Exercise brief >> Continue the account below of cleaning out a basement storage area, picking up right after its last sentence about the paperwork found in an old suitcase.

September 26, 2019
I was doing some cleaning up downstairs in the basement yesterday. My goal was to clean out my storage area in preparation to make a little room for the NAS and new (but pretty noisy) webserver. Like most times, my desire to clean off a small area moved in to completely cleaning out the entire storage area.
I started pulling things out and placing them all over the basement floor, in effect making a much greater mess before I would re-organize and clean it all. I decided to move these units there because this storage area is closed off behind mirrored doors, and this would remove most if not all the detectable noise of the fans from the NAS and webserver while I was making videos. It would also clean up the area under and beside my desk where they are now.
It was while I was about half way through removing items from the storage area that I discovered a lovely golden nugget of paperwork in a old suitcase, items that my parents and I bought during the 80’s, centering around accordions and related musical items… all in a couple of plastic bags perfectly preserved!

Extracted data >>

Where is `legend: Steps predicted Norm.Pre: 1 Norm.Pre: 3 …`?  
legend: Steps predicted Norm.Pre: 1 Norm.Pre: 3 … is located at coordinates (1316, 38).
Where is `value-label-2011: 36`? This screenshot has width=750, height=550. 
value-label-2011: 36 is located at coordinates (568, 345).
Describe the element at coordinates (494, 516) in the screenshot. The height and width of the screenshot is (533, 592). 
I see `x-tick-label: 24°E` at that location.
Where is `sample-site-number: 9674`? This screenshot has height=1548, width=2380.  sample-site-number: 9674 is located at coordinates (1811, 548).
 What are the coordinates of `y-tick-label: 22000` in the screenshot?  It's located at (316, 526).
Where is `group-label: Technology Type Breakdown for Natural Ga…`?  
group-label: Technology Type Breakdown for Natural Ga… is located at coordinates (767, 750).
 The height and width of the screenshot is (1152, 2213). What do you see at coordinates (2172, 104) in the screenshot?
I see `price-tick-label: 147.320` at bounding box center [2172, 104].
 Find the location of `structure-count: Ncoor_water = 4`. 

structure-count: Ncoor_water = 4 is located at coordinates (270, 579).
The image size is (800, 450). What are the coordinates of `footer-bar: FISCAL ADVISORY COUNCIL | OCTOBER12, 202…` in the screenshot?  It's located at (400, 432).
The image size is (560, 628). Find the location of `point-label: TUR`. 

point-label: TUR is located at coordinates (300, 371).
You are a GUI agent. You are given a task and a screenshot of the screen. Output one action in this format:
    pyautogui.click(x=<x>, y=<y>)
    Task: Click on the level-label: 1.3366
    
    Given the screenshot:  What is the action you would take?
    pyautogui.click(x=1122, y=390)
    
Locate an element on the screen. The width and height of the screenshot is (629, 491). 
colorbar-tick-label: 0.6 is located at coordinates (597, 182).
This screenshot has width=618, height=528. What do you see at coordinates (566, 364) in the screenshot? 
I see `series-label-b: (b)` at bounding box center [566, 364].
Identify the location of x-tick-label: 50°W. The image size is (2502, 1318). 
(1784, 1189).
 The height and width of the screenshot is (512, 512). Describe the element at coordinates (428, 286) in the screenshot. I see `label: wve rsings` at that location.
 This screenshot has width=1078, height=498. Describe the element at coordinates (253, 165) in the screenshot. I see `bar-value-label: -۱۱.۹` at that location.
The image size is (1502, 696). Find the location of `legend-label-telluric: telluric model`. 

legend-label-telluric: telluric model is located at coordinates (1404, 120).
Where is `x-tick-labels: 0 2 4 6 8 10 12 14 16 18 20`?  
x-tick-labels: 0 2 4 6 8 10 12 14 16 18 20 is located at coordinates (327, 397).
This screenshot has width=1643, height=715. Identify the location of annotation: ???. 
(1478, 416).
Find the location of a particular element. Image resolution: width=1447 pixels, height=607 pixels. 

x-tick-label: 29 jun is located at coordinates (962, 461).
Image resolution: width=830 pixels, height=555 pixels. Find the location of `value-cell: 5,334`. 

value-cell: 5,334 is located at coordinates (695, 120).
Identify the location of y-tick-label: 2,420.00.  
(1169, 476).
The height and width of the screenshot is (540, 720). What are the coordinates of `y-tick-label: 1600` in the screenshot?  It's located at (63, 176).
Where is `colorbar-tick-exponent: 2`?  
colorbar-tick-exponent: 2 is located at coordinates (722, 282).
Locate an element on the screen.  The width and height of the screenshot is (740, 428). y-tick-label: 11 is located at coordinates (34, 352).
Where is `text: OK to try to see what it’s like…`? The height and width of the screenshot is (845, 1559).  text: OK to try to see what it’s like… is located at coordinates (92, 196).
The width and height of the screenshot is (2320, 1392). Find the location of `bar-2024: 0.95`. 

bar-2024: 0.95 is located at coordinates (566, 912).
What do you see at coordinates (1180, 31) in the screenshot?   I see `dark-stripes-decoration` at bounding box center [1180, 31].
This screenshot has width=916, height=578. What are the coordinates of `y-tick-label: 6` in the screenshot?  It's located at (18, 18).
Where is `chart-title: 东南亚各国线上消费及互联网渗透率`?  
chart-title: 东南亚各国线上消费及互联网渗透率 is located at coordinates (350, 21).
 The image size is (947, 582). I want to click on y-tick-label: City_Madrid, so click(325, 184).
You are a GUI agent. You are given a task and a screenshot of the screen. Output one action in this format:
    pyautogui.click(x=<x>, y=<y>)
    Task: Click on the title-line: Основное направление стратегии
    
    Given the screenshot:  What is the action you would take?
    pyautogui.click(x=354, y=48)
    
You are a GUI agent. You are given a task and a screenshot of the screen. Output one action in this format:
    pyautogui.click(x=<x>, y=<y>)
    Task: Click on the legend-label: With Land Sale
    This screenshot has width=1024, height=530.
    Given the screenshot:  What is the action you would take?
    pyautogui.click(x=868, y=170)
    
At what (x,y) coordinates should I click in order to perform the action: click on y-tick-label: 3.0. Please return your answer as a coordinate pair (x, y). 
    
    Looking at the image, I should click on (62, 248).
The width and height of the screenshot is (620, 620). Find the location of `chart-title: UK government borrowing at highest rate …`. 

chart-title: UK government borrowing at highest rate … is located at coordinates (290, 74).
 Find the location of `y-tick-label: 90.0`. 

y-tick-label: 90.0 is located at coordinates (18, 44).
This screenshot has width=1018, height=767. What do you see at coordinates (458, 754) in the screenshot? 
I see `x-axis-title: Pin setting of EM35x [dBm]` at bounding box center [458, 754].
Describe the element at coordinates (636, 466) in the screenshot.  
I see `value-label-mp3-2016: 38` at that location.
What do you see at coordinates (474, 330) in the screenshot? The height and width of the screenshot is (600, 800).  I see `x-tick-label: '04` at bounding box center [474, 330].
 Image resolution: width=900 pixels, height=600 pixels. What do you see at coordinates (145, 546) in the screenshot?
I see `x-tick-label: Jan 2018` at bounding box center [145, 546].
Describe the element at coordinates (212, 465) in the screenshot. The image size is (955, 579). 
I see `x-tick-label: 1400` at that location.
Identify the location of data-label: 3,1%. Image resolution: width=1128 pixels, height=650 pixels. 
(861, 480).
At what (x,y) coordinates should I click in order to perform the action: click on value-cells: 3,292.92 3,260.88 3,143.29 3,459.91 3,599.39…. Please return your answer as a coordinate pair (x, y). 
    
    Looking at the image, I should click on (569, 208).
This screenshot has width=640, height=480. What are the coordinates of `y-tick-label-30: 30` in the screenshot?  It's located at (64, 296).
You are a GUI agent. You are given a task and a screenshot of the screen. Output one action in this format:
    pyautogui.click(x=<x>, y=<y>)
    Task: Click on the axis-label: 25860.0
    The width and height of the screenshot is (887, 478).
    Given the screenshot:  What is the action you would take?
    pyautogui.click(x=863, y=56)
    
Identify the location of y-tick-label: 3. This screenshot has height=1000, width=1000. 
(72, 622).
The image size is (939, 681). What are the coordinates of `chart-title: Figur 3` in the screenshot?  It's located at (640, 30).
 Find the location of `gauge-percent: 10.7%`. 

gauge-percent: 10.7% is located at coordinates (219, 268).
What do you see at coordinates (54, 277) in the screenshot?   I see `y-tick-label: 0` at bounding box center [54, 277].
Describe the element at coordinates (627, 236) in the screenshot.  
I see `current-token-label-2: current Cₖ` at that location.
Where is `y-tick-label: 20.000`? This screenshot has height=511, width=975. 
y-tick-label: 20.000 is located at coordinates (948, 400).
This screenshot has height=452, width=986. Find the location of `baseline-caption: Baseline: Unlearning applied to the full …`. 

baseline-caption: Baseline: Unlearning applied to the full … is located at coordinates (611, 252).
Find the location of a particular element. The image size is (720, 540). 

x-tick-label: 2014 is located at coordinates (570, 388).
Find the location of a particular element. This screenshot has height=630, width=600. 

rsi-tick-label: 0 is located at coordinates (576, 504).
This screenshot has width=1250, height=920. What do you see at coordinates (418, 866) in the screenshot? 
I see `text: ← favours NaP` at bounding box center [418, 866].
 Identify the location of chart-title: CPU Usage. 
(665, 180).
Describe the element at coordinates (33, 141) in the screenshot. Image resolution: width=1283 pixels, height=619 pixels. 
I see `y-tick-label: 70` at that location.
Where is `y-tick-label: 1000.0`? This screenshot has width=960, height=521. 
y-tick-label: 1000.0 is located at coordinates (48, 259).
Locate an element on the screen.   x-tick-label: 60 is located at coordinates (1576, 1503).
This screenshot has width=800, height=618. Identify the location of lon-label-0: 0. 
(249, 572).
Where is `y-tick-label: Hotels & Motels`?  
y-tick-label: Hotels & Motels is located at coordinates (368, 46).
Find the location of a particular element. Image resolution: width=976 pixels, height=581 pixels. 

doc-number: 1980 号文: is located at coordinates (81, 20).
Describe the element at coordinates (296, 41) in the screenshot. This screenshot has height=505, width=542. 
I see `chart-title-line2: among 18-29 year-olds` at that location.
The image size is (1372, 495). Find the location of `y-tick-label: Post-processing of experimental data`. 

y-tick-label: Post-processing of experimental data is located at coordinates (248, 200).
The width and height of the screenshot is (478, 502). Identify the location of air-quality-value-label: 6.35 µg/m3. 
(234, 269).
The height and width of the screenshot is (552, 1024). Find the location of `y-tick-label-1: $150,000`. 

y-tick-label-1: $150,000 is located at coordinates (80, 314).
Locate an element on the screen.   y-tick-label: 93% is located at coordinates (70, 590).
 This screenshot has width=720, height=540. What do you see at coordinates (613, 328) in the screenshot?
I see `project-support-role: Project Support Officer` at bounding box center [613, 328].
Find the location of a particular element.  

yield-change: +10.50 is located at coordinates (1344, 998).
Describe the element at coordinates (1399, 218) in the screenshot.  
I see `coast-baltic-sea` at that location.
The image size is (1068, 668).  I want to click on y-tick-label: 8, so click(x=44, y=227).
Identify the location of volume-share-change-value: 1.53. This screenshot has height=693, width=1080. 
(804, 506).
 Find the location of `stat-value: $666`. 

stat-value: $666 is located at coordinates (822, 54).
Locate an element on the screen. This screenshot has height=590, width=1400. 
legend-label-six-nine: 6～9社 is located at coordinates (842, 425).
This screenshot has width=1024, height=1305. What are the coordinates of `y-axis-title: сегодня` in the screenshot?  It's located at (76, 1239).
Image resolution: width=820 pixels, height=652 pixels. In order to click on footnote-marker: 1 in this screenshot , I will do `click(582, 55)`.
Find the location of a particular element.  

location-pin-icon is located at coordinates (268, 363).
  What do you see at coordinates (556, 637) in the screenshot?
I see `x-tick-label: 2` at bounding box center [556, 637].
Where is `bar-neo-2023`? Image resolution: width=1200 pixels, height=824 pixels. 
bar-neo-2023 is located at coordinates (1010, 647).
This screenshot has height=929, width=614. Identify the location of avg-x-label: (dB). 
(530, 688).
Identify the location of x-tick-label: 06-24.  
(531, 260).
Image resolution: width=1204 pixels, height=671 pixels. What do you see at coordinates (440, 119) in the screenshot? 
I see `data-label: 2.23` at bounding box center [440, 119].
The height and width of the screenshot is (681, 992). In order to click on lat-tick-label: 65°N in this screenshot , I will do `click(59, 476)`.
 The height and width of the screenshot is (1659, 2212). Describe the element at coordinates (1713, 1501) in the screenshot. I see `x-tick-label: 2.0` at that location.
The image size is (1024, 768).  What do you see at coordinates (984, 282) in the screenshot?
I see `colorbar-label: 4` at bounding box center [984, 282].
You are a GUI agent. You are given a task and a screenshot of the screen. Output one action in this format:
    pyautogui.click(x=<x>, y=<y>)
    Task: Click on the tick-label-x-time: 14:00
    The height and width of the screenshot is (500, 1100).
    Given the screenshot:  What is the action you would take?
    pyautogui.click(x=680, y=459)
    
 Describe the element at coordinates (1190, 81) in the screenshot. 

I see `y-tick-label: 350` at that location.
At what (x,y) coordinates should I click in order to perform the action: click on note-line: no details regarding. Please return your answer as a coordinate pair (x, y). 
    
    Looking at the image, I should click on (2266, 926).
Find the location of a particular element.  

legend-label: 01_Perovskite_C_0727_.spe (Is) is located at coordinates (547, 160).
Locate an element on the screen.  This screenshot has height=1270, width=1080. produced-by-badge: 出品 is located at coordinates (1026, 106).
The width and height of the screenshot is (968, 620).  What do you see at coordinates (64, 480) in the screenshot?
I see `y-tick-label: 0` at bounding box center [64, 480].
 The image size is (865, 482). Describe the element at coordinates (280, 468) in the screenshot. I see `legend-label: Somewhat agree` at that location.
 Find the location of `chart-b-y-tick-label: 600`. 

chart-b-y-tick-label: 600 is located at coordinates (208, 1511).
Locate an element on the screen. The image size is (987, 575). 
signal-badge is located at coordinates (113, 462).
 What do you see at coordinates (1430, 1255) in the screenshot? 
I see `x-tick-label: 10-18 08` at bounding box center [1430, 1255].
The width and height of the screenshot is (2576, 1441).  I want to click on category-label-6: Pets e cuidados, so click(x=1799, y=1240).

Result for this task >>
There was nothing else to do… I just *had* to take out the bags, pull the contents and closely inspect each and every scrap of paper there. What a documentation of history, and not just any history, but mine!
Reading these brought back memories long forgotten… wonderful surprises, bursts of good memories… and sad regret in the fact that here was physical proof of my parent’s love and devotion to me and my music, how they and I invested so totally in my accordion studies… yet just a few years later, that I would lay down the accordion, never to pick it up again for decades.
OK, confession time… I was a very stupid young man for stopping my accordion studies (as opposed to me today being the stupid older man, I suppose… ha-ha).
Looking at the bills, receipts, and other paper work, I can so see many things, but one thing pops right out at me… and that is that when I would want something (even at that young age), before making any decisions, I would research the crap down to the last Nth of information. Not only were the resultant sounds of the accordions important, how did they compare, feature-by-feature to each other? I see the notes of a young man on the brochures that lead me to my final choice, and I remember the feeling of support and guidance from my family in the entire process.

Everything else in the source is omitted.